Interview with Joshua Clover
Gopal Balakrishnan: Your latest collection of poetry is entitled The Totality for Kids. Could you explain what you mean by “totality,” and its relevance for understanding the history and situation of contemporary poetry?
Joshua Clover: The first thing I should do is admit that I don’t think I’m using the term “totality” with the rigor of a philosopher. It’s a necessarily vague term that indicates for me the category of thought that is open to understanding the innumerable interrelations among humans. I understand individuals to have agency within this at least in part; we’re both determining and determined by the relations. But I take those relations to be a significant object of thought. I believe there are desirable totalities and bad totalities, certainly false and perhaps even real totalities—even, paradoxically, I believe there to be partial totalities.

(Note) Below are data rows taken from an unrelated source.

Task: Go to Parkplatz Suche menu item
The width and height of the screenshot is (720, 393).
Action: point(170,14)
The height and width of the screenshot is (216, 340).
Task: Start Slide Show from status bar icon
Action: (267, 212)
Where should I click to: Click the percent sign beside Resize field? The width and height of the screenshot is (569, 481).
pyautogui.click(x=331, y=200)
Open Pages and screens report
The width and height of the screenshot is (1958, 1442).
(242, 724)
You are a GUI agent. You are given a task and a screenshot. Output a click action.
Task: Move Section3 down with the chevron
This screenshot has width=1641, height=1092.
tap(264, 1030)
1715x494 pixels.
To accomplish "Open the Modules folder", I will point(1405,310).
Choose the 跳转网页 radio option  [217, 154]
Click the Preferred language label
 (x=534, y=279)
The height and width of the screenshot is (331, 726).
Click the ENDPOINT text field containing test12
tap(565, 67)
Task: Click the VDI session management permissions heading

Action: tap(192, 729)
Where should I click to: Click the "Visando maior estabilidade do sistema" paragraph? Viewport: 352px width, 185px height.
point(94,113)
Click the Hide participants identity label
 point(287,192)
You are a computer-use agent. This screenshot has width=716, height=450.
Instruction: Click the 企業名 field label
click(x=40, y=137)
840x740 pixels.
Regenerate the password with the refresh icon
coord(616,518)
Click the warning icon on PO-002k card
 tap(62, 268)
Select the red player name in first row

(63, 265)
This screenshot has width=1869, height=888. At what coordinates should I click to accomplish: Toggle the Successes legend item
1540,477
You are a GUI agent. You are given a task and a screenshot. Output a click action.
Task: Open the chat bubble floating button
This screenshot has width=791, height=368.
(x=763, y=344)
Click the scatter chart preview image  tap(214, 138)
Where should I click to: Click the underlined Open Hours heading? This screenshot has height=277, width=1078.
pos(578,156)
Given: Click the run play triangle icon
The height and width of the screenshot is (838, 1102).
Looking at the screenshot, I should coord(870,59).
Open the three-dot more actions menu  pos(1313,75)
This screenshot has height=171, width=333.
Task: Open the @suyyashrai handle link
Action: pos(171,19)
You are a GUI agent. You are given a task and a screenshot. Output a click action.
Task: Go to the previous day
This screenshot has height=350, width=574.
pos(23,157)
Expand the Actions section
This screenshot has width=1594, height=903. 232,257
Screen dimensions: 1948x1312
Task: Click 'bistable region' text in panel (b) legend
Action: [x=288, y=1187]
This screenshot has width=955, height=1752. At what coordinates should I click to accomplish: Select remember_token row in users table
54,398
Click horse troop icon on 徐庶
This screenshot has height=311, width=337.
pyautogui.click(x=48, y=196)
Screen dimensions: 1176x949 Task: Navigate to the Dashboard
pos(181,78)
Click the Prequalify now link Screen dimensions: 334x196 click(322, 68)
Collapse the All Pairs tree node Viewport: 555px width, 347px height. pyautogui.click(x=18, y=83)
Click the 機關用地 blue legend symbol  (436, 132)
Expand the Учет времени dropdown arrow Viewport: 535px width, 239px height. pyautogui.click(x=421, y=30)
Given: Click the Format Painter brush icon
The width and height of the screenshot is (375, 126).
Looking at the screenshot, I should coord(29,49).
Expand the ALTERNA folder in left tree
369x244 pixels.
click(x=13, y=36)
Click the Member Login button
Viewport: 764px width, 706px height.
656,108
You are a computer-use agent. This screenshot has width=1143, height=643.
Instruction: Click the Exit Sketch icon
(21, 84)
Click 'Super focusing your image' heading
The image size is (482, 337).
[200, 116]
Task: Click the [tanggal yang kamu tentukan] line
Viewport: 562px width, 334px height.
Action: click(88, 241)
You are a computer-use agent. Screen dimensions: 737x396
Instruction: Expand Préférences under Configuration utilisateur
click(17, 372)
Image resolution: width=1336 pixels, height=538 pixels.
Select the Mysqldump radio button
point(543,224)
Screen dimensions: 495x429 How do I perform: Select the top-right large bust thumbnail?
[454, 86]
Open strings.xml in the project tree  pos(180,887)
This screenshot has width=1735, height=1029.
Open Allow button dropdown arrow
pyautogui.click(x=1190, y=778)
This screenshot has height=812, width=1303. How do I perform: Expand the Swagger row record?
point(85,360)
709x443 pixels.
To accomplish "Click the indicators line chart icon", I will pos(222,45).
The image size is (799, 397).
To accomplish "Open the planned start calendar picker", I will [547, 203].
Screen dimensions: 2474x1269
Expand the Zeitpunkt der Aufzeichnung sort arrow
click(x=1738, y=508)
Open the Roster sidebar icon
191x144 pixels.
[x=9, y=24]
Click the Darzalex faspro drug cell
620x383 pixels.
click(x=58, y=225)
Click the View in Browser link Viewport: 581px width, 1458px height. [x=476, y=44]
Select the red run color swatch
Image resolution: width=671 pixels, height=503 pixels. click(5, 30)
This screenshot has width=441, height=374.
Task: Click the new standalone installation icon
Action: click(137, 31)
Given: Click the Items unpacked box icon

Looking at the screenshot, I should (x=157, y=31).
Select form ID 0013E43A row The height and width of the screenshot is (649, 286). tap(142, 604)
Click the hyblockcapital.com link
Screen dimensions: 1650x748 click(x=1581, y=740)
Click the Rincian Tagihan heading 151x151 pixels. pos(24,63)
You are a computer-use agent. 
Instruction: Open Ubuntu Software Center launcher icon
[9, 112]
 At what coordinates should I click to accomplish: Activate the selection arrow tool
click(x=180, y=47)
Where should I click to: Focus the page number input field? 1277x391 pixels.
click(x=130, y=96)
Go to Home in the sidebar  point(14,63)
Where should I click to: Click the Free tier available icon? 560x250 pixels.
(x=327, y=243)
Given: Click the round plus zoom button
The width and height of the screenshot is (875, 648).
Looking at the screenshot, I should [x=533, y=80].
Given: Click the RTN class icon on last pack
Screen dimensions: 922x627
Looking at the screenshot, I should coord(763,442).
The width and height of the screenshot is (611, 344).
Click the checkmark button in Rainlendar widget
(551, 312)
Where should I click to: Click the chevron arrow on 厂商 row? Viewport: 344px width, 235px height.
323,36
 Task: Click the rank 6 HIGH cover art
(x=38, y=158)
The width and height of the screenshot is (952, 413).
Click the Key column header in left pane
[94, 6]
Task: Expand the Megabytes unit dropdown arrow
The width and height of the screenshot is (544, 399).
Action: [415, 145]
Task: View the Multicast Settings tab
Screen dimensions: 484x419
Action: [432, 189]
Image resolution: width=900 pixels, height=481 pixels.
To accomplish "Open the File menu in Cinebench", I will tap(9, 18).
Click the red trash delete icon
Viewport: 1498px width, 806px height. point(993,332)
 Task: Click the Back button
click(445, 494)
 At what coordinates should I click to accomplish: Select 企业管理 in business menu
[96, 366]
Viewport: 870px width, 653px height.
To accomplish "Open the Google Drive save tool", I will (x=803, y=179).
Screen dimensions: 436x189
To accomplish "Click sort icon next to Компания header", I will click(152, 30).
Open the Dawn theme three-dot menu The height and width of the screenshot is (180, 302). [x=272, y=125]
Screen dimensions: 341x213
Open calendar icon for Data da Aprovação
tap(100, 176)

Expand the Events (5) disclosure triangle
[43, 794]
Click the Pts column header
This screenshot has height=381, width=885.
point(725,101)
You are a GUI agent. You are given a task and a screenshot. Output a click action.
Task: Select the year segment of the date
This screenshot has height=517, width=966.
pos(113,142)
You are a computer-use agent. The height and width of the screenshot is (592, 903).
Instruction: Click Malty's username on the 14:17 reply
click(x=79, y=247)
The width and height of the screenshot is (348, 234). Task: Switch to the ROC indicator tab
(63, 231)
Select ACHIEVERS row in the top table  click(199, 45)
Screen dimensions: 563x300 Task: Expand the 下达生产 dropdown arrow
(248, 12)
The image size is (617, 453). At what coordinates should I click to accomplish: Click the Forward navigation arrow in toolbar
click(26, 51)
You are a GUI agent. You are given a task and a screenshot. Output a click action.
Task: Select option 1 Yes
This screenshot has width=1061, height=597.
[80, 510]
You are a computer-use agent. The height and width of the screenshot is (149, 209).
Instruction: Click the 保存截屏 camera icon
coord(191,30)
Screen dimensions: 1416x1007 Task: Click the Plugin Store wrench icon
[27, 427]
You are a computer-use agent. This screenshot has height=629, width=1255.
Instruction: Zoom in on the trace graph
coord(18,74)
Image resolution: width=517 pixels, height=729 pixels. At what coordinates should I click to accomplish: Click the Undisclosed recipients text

But mainly, “totality” is a term which takes on some utility and historical particularity for me in the context of political economy, and then with differing valences regarding modern poetry. In political economy, “capitalism” is one form of totality...or maybe it’s several. The caricature of folks who are interested in capitalism-as-totality is that they believe it to be dumbly deterministic, which I can’t say is my sense of it; I find the operations of global capital to verge on the mystical, as much beyond the horizon of pure thought as history itself. But it’s certainly also a way of understanding how, in the most material ways, my life is connected to the lives of people in Juarez and Port-au-Prince and Guangdong, via global flows of capital and labor, of alliance and conflict, of stacks of infrastructure that are always rising and rotting (and I suppose I include my beloved cities in that). These are the things I want to think about in my poems, these systems that we’re consistently advised not to think about, lest our poems become too abstract or preachy. I get accused a lot of the former, but not so much of the latter, which may simply be because no one wants to say what the poems are about. But it may also be because the preachy is rarely as dialectical as I’d hope to be.
It’s funny how easily the elision works: totalitarian, totalizing, totality. The prohibition on the second is justified by the first and equally rules out the third. The field of totality has been abandoned as a space of thought. It has been irreparably tainted by vast world-historical array with an increasingly brief name: now I think you just have to murmur the phonemes “Stalin” and all thoughts involving the term “total” must cower.
GB: Many of the poems in The Totality for Kids’ seem to address the inauthentic and formulaic structure of personal experience in contemporary capitalist society.
a) Do you see the latter as our “Wasteland?”
b) Do your poems aim to heighten or deconstruct this experience of the capitalist spectacle?
JC: Can poetry get us closer to authentic experience, as the lyric tradition seems to believe? Can poetry be a critique of “authentic experience” as an unequally-distributed currency, per the suspicions of language writing? Maybe both. That seems like the first step toward keeping faith with dialectical thought. I worry about poetry trying to keep faith with the possibility of real experience in our debased age. The idea that there are irruptions of the real, of authentic Events to use Alain Badiou’s terminology, strikes me as not finally dialectical. I don’t think of real life as suppressed underneath the crushing weight of fake life. Each present within the other.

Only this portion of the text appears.